Die weit vernetzten Handelswege, in denen der Ort eine Rolle als Knotenpunkt einnahm, wurden erst kürzlich, auch durch die Analyse des berühmten "Schatzes des Priamos", den Heinrich Schliemann 1873 in Troja ausgegraben hat, nachgewiesen: "Diese Netzwerke haben wir im Rahmen eines längerfristigen Goldprojekts mit Objekten aus Troia (Türkei), Poliochni (Griechenland) bis zu den Königsgräbern von Ur (Irak) vor kurzem mithilfe neuer Analysemethoden belegen können", erklärte Horejs. Dabei hatte sich gezeigt, dass das Rohmaterial Gold vermutlich aus denselben Lagerstätten stammt und die Art der Herstellung der Goldpreziosen sehr enge Kontakte innerhalb des großräumigen Netzwerks in der frühen Bronzezeit belegt.
Trotz der günstigen geografischen Lage sei die nahezu kontinuierliche Besiedlungsdauer über rund 2.000 Jahre erstaunlich, weil sich die Umweltbedingungen im Laufe der Zeit hin zu einem immer trockener werdenden Klima deutlich verschlechtert hätten, so Schwall. "Die Analysen der Mikroreste zeigen uns, dass die Küstenbewohner am Golf von Oman Fischerei betrieben haben und Dattelpalmen als Nahrungsquelle nutzten. Die botanischen Reste zeigen zudem das Vorkommen von Frischwasserressourcen in unmittelbarer Nähe", ergänzte Horejs. Die Forscher vermuten, dass der uneingeschränkte Zugang zu Süßwasser neben den Handelsrouten und Versorgungsnetzwerken eine zentrale Rolle bei der langen, erfolgreichen Besiedelung gespielt hat.
Seit 2019 forscht das Österreichischen Archäologischen Instituts (ÖAI) der ÖAW in Kooperation mit der archäologischen Behörde vor Ort, der Sharjah Archaeology Authority (SAA), und mit Unterstützung der Österreichischen Botschaft in Abu Dhabi. Horejs sagte über die Kooperation mit dem SAA: "Die Gastfreundschaft ermöglicht uns diese exzellente Grundlagenforschung zu einem wichtigen Aspekt der Menschheitsgeschichte vor rund 4500 Jahren, die das Indusgebiet und die Golfregion mit Europa verbunden hat."

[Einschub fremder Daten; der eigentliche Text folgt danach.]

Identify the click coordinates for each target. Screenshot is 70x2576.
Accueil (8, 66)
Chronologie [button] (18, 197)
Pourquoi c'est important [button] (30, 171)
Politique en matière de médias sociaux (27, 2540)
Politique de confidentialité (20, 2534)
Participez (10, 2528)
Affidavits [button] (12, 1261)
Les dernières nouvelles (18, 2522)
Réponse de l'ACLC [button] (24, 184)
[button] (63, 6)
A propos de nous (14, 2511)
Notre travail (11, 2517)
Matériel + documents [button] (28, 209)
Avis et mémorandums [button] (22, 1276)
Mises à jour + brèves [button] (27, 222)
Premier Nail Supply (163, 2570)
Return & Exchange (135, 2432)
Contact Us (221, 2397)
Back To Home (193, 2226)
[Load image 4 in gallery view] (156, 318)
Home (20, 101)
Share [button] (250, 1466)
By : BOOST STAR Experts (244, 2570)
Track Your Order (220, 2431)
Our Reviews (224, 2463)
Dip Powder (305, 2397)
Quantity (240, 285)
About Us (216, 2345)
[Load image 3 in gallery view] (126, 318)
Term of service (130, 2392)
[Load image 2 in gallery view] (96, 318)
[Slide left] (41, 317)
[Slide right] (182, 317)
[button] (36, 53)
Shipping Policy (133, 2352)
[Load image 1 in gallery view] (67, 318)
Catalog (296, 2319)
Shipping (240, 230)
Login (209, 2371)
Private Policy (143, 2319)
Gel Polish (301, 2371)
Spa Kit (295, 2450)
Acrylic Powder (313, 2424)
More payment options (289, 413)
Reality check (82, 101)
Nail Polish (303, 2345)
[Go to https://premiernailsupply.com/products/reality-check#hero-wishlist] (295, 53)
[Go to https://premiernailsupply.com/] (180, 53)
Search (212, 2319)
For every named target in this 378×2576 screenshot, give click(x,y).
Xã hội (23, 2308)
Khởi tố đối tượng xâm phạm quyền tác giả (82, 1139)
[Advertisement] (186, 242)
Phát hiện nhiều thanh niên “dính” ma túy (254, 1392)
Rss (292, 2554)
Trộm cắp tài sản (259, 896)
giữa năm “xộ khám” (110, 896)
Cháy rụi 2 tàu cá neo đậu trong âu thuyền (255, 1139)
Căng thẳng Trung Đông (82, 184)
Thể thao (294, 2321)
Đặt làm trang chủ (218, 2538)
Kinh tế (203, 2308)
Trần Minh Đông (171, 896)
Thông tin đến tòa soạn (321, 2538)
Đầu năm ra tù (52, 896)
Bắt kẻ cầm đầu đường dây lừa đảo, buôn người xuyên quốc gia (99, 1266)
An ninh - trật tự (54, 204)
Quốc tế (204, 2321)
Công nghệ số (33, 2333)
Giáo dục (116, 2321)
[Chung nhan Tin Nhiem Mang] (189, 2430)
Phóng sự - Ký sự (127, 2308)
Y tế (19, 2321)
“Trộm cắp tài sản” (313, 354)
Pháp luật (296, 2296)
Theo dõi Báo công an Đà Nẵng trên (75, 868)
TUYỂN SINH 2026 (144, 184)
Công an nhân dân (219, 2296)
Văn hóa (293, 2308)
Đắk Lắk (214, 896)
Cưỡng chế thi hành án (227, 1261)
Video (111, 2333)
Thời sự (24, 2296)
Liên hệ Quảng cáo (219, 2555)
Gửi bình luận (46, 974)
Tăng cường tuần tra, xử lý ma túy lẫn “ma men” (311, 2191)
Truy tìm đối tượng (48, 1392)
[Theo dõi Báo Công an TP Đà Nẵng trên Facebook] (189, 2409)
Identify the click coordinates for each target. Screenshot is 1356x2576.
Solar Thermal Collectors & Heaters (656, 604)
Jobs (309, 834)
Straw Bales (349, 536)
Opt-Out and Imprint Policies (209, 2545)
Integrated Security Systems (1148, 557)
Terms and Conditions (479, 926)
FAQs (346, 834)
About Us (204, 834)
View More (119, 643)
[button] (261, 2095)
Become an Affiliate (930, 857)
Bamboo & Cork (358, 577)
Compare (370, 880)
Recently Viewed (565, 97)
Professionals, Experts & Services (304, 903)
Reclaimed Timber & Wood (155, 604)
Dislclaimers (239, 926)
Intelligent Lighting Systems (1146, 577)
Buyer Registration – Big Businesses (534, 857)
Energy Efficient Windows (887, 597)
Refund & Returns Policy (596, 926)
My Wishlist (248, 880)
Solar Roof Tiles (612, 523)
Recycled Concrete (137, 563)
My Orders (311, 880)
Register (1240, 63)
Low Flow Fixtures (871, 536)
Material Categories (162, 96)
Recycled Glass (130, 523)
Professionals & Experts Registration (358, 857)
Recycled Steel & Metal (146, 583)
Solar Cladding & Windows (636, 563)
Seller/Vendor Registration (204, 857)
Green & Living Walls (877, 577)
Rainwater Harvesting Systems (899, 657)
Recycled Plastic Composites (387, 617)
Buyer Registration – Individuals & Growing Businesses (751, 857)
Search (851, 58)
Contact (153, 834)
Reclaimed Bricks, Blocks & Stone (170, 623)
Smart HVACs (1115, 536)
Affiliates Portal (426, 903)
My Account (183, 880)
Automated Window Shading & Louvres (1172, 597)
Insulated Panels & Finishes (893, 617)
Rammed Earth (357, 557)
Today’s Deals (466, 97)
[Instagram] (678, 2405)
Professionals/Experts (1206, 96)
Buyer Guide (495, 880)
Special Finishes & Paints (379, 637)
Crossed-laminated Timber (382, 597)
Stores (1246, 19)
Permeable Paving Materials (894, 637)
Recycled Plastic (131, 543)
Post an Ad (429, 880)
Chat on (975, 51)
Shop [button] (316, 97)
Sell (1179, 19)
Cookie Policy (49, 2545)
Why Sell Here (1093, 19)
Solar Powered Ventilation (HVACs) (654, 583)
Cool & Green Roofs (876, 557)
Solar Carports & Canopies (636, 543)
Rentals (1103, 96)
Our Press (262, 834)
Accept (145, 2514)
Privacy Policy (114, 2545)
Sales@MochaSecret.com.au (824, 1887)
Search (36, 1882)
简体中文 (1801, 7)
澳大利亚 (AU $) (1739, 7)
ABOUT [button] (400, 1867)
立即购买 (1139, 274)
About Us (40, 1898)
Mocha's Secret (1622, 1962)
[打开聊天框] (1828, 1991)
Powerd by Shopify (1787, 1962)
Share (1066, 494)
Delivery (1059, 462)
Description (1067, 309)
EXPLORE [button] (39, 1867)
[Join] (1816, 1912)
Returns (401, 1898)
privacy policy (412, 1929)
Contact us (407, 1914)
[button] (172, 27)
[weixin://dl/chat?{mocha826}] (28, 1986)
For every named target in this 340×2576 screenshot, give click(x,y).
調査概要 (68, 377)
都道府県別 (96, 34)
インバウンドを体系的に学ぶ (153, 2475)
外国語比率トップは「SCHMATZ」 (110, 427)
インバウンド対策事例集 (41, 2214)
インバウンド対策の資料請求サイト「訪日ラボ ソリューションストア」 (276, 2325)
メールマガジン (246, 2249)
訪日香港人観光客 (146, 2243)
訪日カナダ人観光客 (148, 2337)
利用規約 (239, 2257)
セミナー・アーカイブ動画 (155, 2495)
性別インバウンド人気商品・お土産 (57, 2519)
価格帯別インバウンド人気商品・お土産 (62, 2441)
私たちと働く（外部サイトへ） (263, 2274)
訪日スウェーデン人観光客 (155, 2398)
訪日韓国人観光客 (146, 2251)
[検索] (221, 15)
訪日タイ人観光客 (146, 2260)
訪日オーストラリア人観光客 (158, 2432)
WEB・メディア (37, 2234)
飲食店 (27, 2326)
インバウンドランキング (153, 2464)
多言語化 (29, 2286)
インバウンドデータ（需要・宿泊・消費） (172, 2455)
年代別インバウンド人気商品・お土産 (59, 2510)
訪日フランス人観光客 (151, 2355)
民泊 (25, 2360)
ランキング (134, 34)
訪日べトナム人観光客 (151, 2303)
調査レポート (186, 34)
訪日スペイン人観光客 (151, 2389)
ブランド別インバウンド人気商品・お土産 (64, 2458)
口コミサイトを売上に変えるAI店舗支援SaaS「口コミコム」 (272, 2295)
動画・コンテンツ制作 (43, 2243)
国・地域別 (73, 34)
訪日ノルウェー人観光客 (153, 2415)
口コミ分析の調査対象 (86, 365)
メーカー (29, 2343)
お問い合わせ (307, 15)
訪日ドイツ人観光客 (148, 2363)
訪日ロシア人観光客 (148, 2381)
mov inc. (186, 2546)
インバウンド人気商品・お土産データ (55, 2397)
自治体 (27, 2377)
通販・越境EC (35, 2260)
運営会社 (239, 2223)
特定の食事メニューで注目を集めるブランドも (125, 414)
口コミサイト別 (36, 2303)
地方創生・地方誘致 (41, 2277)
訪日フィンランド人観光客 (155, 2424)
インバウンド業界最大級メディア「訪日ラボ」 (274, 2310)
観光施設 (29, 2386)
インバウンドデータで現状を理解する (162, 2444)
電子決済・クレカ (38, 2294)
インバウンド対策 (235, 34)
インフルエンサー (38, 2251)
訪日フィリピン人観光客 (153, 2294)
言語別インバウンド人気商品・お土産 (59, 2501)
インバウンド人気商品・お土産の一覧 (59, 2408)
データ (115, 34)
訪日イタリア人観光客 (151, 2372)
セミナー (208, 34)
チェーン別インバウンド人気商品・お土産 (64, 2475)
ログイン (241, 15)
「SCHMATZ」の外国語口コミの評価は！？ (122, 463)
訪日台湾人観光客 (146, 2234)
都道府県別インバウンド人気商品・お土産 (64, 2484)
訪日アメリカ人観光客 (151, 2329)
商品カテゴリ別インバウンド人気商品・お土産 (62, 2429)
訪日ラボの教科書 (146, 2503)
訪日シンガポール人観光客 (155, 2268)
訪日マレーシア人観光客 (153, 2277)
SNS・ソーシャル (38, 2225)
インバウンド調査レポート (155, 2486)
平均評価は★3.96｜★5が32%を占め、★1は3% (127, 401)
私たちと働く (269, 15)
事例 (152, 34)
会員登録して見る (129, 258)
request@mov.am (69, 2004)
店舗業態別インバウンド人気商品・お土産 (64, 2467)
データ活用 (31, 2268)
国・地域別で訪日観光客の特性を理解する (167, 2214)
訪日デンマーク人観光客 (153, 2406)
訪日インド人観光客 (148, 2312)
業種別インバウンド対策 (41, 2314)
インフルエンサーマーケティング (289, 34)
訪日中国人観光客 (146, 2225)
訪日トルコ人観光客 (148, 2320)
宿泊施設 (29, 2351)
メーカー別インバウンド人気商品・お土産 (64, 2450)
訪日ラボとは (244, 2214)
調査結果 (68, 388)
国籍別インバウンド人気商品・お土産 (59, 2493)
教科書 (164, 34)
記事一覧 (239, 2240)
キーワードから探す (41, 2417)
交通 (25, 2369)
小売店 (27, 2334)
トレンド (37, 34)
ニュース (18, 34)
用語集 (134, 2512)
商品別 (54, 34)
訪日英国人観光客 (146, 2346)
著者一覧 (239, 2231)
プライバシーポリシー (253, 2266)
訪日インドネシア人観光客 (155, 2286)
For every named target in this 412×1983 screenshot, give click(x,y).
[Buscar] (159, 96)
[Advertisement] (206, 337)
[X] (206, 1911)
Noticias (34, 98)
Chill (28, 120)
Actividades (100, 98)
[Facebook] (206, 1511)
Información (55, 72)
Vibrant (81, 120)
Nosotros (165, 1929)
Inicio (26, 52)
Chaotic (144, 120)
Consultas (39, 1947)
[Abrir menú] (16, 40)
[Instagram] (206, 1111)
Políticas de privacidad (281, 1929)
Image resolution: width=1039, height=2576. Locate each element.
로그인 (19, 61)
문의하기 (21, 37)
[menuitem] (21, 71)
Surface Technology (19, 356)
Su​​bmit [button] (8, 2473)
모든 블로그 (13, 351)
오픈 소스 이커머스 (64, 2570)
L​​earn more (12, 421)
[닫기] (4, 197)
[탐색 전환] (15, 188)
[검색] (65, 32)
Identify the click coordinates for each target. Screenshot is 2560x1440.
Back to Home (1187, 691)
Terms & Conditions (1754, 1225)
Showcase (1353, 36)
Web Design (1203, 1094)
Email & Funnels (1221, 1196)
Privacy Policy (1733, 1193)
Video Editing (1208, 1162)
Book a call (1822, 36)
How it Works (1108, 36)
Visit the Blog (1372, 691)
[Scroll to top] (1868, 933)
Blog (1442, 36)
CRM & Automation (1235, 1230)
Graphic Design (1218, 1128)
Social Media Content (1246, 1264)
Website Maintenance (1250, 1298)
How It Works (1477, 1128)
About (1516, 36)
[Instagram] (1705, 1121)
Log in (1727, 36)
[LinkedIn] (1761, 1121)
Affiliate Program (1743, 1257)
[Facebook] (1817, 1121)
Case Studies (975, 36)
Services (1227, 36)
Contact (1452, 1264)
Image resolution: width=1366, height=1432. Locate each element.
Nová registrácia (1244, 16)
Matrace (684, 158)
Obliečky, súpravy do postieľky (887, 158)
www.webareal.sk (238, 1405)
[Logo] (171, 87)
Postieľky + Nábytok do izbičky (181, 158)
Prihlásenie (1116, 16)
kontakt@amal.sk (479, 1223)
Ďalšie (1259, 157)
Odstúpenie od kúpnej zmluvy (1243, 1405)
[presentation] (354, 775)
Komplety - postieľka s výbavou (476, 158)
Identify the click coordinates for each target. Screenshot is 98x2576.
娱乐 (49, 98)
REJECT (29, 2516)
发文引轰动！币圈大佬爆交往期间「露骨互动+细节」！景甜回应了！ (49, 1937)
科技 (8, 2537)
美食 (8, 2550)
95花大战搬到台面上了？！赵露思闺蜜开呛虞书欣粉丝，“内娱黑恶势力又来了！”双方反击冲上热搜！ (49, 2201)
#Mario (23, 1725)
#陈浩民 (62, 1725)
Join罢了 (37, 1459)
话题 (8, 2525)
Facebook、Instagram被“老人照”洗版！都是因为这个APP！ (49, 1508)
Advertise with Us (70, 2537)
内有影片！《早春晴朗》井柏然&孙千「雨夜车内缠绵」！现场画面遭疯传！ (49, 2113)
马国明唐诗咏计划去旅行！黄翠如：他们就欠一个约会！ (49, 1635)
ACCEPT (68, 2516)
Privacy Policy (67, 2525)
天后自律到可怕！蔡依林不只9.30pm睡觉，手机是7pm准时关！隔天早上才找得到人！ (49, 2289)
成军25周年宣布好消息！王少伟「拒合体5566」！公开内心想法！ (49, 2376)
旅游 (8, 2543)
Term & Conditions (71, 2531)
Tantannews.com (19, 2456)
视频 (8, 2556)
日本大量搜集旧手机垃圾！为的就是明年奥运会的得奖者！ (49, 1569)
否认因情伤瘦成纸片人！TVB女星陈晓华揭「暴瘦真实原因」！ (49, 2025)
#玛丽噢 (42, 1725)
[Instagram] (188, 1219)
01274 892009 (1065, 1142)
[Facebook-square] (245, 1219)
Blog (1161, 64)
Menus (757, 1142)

Seit diesem Jahr ist das LEIZA als neuer ständiger Partner an den Forschungsbemühungen beteiligt. Um zukünftige Perspektiven innerhalb der Zusammenarbeit zwischen dem Emirat Schardscha zu vertiefen, sind Horejs, die auch wissenschaftliche Co-Direktorin des ÖAI ist, und die Generaldirektorin des LEIZA, Alexandra W. Busch, derzeit in Kalba.